**TEXT PROVIDED**:
####################
American fraternity founder (1856–1920)

Ossian Everett Mills (February 16, 1856 - December 26, 1920) was the founder of Phi Mu Alpha Sinfonia fraternity at the New England Conservatory of Music in 1898.

== Early life ==
Mills was born in Thompson Connecticut on February 16, 1856. His parents were Maria and Andrew Mills who were musically inclined. He had six siblings, including Clinton James Mills who became an administrator at New England Conservatory of Music.

Mills was educated at Woodstock Academy. He moved to Boston, Massachusetts by 1879 where he studied voice at the New England Conservatory of Music.

== Music career ==
Mills was employed by the New England Conservatory of Music. He was promoted to the position of bursar and held that position until his death.

He founded the Sinfonia Club (now Phi Mu Alpha Sinfonia music fraternity) at the conservatory on October 6, 1898, and was elected its treasurer. The music club expanded to become a national fraternity for music students and musicians in 1900. Mills was the first president of the national fraternity, serving from 1901 to 1902 and again from 1904 to 1905. At the end of his first term as president, the fraternity's constitution was changed to name him Grand Supreme President for life.
####################
Can you carry on the article about Ossian Everett Mills from the point where it stops? You won't need the entries that follow.

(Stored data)
####################
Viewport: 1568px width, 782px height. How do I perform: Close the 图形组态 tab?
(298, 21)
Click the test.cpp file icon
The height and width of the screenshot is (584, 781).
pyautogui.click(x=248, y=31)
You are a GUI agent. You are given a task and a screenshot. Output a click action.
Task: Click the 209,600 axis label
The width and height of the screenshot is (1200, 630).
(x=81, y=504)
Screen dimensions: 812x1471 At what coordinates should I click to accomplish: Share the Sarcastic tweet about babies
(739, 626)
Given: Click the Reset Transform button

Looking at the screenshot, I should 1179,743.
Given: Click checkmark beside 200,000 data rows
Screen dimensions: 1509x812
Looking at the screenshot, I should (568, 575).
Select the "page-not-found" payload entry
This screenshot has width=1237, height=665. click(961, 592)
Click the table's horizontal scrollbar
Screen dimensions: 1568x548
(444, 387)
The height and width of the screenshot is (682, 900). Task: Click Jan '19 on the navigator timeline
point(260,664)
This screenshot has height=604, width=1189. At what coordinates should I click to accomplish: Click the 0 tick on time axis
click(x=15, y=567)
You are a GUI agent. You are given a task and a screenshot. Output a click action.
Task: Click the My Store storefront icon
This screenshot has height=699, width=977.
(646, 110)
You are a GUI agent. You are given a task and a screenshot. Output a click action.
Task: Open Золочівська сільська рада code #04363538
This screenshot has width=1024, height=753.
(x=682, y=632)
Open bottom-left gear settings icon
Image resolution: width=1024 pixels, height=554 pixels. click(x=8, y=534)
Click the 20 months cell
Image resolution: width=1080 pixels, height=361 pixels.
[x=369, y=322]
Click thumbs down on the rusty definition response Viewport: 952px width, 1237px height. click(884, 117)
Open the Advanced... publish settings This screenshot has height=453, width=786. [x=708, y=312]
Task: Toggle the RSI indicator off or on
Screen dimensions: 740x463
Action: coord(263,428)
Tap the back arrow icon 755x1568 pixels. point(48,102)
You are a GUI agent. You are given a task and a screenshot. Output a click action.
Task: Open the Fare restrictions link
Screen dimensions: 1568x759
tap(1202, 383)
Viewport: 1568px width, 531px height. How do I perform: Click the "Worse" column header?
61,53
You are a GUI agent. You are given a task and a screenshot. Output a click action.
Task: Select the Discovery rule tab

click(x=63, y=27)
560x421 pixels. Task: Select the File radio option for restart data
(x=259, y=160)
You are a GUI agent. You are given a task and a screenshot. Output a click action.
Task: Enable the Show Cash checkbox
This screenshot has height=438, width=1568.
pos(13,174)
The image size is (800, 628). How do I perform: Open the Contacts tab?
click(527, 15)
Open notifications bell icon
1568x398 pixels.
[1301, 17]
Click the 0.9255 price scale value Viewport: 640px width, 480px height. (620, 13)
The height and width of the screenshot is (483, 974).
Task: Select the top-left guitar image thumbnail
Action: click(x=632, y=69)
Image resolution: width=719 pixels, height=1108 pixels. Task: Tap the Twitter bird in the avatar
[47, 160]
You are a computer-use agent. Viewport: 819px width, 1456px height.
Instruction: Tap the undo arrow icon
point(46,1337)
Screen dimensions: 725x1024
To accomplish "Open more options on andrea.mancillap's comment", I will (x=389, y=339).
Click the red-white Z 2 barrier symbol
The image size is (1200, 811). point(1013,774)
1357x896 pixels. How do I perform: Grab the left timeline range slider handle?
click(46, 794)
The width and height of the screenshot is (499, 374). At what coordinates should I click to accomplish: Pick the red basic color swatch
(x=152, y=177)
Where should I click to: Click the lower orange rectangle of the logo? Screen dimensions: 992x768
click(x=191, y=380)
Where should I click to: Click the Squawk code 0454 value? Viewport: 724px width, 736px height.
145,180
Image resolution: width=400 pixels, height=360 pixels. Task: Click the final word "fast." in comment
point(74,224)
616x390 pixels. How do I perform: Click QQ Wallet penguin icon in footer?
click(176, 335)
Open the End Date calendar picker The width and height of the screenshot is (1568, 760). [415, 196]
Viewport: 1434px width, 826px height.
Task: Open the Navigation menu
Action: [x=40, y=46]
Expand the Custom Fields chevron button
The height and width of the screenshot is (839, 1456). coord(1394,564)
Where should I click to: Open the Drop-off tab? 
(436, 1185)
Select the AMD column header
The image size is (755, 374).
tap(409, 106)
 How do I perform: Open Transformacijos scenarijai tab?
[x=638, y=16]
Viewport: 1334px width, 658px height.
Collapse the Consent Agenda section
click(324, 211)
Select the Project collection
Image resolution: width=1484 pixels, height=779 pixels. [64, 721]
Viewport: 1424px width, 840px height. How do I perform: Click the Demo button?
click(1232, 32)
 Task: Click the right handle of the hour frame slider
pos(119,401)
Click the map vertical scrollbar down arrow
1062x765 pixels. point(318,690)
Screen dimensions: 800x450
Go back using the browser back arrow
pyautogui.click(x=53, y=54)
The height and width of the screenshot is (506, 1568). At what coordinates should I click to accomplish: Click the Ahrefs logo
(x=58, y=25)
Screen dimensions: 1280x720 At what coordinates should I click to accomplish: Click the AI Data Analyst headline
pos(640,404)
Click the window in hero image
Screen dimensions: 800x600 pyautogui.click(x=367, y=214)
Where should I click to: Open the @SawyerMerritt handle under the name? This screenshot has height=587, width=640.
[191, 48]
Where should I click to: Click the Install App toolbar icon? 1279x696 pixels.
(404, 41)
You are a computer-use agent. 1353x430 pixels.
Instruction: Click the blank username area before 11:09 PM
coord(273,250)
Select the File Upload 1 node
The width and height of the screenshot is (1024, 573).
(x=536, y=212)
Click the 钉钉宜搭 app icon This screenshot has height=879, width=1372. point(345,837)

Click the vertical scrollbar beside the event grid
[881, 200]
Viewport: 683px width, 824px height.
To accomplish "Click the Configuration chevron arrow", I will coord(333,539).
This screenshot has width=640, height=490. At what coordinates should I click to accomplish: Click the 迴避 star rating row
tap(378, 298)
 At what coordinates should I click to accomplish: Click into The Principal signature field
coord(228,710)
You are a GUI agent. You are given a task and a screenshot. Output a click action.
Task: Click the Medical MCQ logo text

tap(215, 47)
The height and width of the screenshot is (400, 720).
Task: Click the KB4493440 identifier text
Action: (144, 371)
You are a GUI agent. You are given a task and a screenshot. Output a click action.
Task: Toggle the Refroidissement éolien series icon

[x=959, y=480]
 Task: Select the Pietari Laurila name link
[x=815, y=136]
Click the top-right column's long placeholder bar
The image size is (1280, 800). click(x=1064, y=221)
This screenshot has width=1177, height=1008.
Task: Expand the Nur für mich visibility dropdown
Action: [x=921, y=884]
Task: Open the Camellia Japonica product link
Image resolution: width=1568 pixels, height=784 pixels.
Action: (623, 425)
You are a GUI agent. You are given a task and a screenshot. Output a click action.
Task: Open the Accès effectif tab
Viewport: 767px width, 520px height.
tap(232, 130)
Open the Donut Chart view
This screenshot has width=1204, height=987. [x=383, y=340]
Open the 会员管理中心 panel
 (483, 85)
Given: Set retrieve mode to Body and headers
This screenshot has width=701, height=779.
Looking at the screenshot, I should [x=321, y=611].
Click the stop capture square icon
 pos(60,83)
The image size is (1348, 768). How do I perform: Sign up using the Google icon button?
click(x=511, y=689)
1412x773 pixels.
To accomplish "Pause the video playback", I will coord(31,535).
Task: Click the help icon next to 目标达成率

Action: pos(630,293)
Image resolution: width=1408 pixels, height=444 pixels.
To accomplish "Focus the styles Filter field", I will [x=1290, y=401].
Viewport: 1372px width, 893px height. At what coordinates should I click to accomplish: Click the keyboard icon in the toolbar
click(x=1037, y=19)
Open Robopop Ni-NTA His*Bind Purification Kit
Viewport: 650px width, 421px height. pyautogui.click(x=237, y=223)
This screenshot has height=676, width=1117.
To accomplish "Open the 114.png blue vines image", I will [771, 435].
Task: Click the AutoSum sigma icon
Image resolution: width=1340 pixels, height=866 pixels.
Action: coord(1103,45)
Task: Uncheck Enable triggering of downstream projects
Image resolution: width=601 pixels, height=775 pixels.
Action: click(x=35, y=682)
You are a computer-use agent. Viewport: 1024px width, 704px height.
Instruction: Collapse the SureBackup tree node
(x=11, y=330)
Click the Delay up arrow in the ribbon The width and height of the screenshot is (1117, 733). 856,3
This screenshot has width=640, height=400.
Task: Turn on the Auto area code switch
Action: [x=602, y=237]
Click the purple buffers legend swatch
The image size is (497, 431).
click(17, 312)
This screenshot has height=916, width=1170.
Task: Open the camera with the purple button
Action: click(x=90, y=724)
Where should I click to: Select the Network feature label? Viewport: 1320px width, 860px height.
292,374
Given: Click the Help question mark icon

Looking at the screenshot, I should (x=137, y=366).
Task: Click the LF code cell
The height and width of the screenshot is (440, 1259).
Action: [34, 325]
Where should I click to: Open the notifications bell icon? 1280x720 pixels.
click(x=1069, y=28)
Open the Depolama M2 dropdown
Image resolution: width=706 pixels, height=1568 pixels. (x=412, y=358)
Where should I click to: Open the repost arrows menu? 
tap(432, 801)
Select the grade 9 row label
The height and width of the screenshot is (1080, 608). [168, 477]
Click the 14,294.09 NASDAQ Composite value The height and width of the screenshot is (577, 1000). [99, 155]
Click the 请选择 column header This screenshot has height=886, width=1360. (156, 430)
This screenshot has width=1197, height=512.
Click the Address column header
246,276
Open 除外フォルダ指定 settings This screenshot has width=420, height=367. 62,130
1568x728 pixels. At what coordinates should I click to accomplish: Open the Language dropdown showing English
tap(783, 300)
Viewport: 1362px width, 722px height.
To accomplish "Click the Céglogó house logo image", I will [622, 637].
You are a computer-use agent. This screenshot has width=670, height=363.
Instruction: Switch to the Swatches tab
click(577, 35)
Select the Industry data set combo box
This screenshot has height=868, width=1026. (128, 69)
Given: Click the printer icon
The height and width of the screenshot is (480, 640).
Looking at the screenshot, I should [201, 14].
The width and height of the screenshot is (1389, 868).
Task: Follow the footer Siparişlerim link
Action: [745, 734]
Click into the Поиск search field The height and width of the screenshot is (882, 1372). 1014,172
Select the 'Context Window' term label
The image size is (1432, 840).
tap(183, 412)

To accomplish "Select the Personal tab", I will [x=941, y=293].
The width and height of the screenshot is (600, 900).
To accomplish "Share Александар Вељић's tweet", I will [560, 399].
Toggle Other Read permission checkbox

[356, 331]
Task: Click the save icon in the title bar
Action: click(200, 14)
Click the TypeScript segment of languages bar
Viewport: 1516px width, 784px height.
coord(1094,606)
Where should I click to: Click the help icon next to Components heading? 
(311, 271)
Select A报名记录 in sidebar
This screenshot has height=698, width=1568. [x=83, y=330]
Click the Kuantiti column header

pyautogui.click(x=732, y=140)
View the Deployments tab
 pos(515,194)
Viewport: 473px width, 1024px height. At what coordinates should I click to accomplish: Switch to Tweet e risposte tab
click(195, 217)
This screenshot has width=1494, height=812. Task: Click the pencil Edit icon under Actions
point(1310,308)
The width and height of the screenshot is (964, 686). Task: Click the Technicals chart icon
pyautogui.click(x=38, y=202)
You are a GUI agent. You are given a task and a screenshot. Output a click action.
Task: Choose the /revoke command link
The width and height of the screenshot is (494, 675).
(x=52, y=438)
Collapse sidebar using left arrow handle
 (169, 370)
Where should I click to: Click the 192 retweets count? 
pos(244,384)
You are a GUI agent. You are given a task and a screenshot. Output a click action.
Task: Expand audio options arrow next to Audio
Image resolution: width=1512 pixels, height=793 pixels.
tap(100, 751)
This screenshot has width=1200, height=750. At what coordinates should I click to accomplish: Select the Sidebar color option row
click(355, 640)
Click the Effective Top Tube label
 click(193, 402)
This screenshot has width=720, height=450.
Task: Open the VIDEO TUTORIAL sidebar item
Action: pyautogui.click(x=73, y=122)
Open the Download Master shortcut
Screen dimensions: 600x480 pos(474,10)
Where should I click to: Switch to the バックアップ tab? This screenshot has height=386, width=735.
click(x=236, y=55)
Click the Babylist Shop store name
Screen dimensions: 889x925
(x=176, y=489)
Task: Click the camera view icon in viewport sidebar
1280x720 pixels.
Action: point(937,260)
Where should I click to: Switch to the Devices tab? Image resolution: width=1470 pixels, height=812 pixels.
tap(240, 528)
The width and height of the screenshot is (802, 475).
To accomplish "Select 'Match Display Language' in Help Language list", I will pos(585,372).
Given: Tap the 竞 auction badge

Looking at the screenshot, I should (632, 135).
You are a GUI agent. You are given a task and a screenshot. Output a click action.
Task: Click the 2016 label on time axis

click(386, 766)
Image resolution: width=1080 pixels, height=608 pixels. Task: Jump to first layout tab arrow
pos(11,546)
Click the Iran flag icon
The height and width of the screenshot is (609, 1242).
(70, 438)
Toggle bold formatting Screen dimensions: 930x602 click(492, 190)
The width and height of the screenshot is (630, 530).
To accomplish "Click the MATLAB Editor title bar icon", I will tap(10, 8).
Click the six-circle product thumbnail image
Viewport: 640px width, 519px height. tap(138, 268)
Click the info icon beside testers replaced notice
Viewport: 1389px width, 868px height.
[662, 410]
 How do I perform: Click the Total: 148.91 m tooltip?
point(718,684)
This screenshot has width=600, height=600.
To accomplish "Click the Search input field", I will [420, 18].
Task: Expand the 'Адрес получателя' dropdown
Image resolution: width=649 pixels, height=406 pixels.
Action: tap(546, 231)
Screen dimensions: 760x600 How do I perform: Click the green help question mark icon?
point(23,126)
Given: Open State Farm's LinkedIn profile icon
####################
**RESPONSE AREA**:
Mills was a tenor with the Handel and Hayden Society in Boston.

== Personal life ==
As a student, Mills sang with the noted contralto Carrie Cleveland Carper. They married in April 1883. They had a son, Homer, in 1888.

He served on the board of trustees of the Beneficent Society of the New England Conservatory Music and was elected its auditor in 1895 and its assistant treasurer in 1898.

Mills was an active member of the Christian Endeavor Society, holding prayer meetings at the conservatory starting in 1886. That year, he founded and organized the students' annual Easter and Christmas "Song and Flower Mission" that visited the sick in Boston's city hospital. He organized this charity for nearly thirty years, involving student musicians and singers and volunteers helping to gather flowers after church services to distribute to each patient. This became "the first large-scale and ongoing use of music to aid the sick in America." Phi Mu Alpha Sinfonia later revived the Song and Flower Mission as a national program, renamed the Ossian Everett Mills Music Mission in his honor.

In 1900, he was elected to the committee of Boston's Ward 12.

He died of pneumonia at his home in Wellesley, Massachusetts on December 20, 1920, after several days of illness. He was buried in Thompson, Connecticut. On December 28, 1928, Phi Mu Alpha Sinfonia erected a memorial at Mill's grave, with the epitaph, “Sacrifice, Secret Zeal, and Truth.”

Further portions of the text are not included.